Find the word "text" in the records and copy every line where it occurs.

--- Data for analysis Enclosed Below ---

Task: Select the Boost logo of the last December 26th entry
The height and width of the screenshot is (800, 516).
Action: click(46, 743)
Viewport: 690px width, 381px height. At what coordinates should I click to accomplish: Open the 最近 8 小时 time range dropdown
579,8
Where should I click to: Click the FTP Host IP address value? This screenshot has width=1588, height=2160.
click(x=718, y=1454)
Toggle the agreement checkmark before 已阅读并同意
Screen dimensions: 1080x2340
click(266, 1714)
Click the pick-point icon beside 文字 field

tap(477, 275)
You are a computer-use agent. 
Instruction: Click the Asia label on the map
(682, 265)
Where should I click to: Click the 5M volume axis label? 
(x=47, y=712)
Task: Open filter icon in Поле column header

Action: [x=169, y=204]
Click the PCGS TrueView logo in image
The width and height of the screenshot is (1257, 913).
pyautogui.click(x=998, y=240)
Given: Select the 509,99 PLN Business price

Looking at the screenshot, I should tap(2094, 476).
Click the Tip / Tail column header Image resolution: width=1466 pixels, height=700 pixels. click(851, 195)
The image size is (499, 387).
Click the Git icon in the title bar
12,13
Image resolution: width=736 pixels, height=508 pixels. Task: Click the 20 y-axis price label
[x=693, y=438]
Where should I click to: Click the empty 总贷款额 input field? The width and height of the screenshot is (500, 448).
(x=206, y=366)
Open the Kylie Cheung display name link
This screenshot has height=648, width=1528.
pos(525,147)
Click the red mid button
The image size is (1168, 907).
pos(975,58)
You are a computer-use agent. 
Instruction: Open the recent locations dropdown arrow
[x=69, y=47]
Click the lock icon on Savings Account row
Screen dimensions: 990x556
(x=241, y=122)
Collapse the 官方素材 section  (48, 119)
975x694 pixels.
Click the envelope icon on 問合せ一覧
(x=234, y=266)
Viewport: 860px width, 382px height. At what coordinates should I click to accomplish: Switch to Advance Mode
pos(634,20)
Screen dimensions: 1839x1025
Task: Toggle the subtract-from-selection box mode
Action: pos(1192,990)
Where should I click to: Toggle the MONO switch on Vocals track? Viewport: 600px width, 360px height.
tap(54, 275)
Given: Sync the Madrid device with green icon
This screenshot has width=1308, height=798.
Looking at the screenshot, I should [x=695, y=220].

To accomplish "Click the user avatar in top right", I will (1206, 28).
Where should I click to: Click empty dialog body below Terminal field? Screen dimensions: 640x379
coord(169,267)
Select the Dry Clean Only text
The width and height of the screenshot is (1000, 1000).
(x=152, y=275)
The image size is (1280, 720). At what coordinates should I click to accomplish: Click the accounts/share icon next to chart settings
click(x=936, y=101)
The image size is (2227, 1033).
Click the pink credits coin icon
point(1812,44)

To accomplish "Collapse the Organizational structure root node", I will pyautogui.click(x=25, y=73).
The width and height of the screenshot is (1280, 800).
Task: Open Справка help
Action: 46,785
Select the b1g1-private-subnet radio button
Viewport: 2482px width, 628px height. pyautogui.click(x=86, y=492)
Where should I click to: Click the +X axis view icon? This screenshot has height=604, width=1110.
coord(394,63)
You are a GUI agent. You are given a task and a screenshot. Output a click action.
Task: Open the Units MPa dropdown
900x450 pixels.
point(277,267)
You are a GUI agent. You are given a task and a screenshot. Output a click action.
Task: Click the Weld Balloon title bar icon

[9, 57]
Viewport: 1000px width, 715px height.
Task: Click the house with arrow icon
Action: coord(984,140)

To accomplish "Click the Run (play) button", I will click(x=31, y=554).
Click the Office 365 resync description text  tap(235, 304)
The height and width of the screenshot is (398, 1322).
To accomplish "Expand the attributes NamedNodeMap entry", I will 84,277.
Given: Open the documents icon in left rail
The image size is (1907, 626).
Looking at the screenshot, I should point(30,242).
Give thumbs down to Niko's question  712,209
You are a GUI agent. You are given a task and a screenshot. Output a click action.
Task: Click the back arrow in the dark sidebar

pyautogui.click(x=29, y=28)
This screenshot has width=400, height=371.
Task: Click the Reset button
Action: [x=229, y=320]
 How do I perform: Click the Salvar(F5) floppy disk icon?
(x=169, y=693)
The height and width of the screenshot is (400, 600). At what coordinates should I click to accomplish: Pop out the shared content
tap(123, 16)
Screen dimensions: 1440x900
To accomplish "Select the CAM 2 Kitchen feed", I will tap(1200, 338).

--- End of Enclosed Data for analysis ---

### Written answer
Select the Dry Clean Only text
Click the Office 365 resync description text  tap(235, 304)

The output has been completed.